▸ About this task:
Below are the records; copy exactly the lines from the first through the one containing "Task: Select the red circle under the floor", both included, and leave out the pictures.

== Records for the exercise

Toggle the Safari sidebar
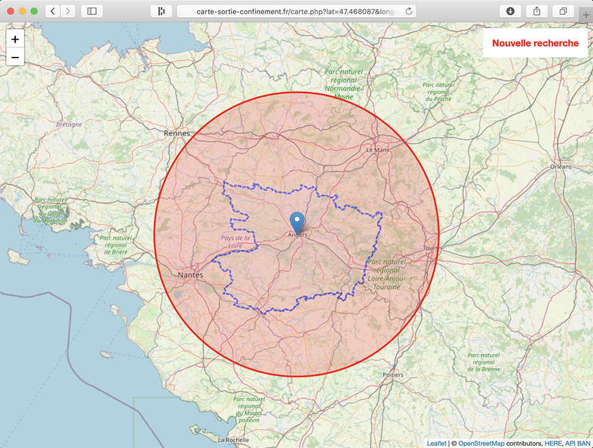The width and height of the screenshot is (593, 448). click(91, 11)
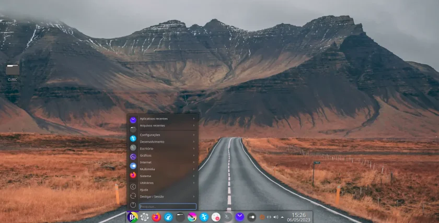This screenshot has height=223, width=439.
Task: Click the Br application launcher icon
Action: click(x=133, y=217)
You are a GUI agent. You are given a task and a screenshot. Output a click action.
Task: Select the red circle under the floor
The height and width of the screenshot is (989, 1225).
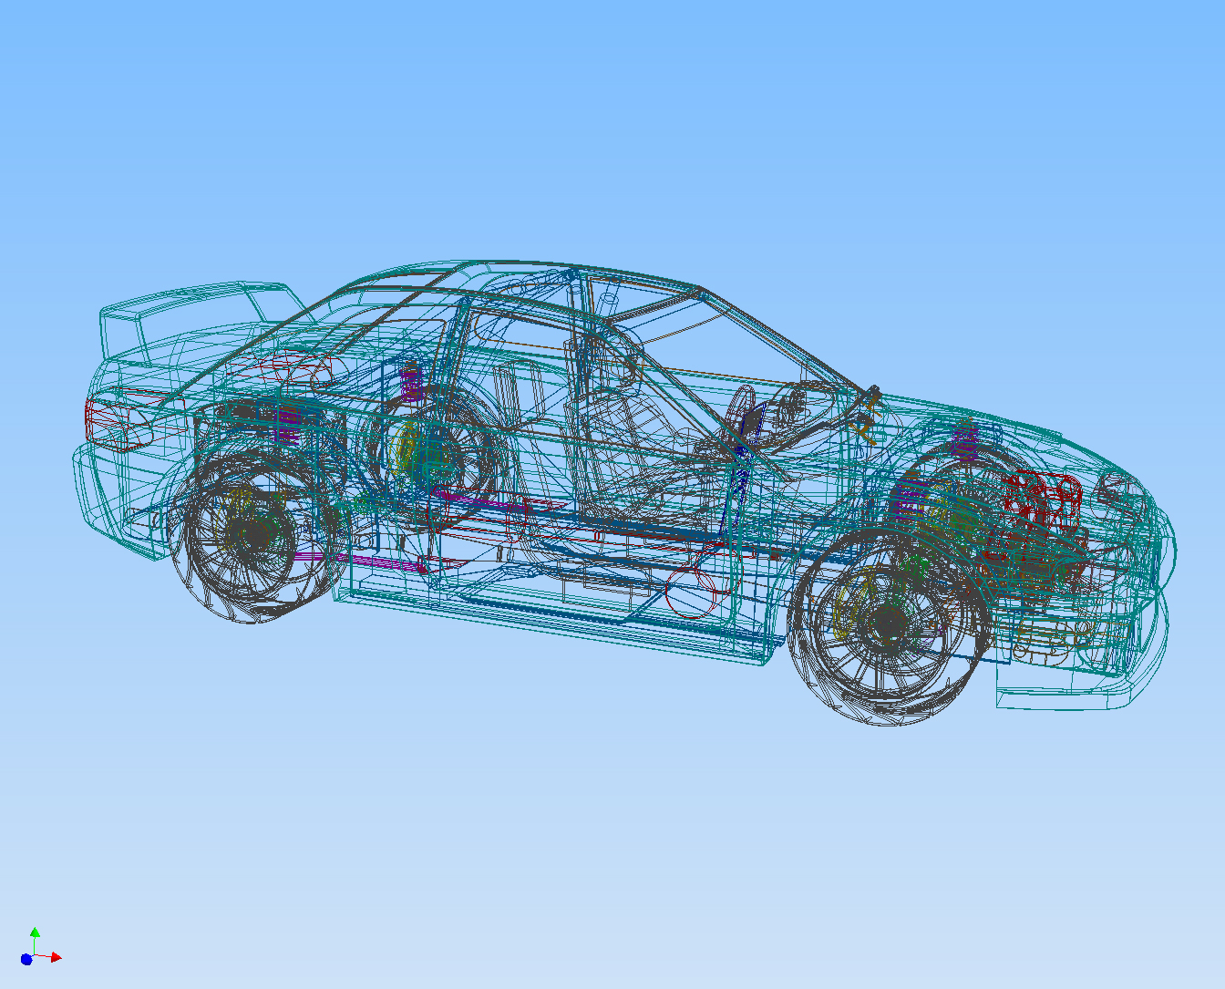coord(691,591)
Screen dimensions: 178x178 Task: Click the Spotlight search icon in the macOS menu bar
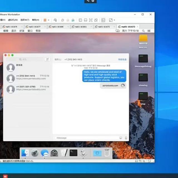tap(144, 31)
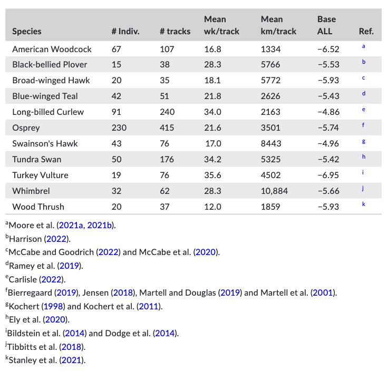Viewport: 388px width, 371px height.
Task: Open Bierregaard 2019 citation link
Action: (66, 293)
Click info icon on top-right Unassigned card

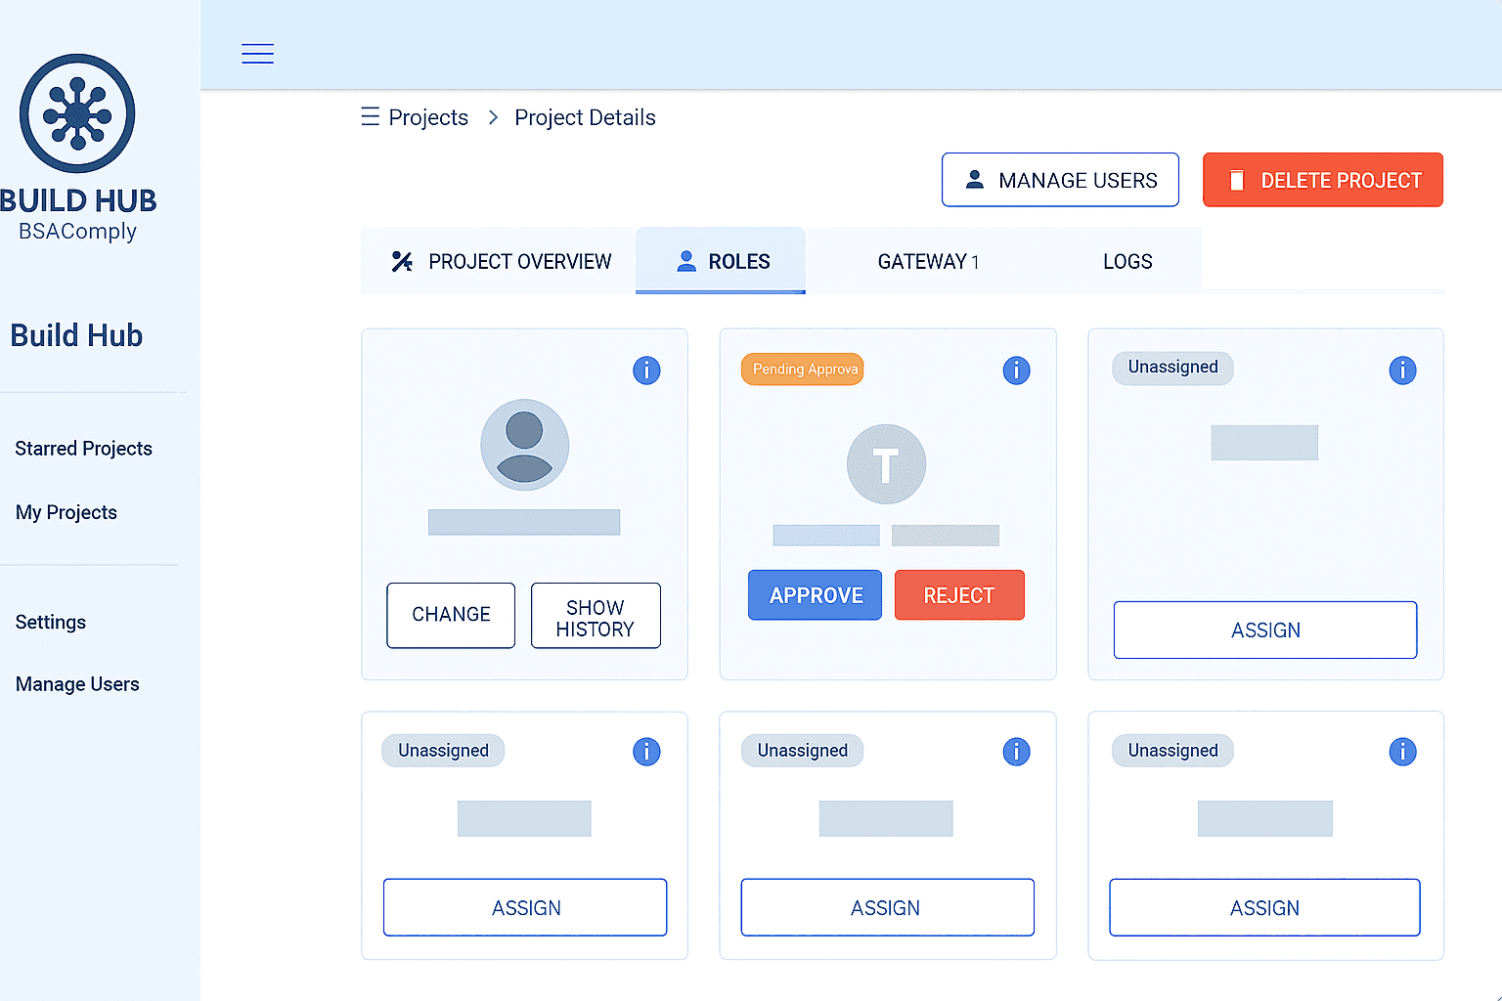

====

▸ Answer to this task:
Toggle the Safari sidebar
The width and height of the screenshot is (593, 448). click(91, 11)
This screenshot has height=223, width=439.
Task: Click the Br application launcher icon
Action: click(x=133, y=217)
You are a GUI agent. You are given a task and a screenshot. Output a click action.
Task: Select the red circle under the floor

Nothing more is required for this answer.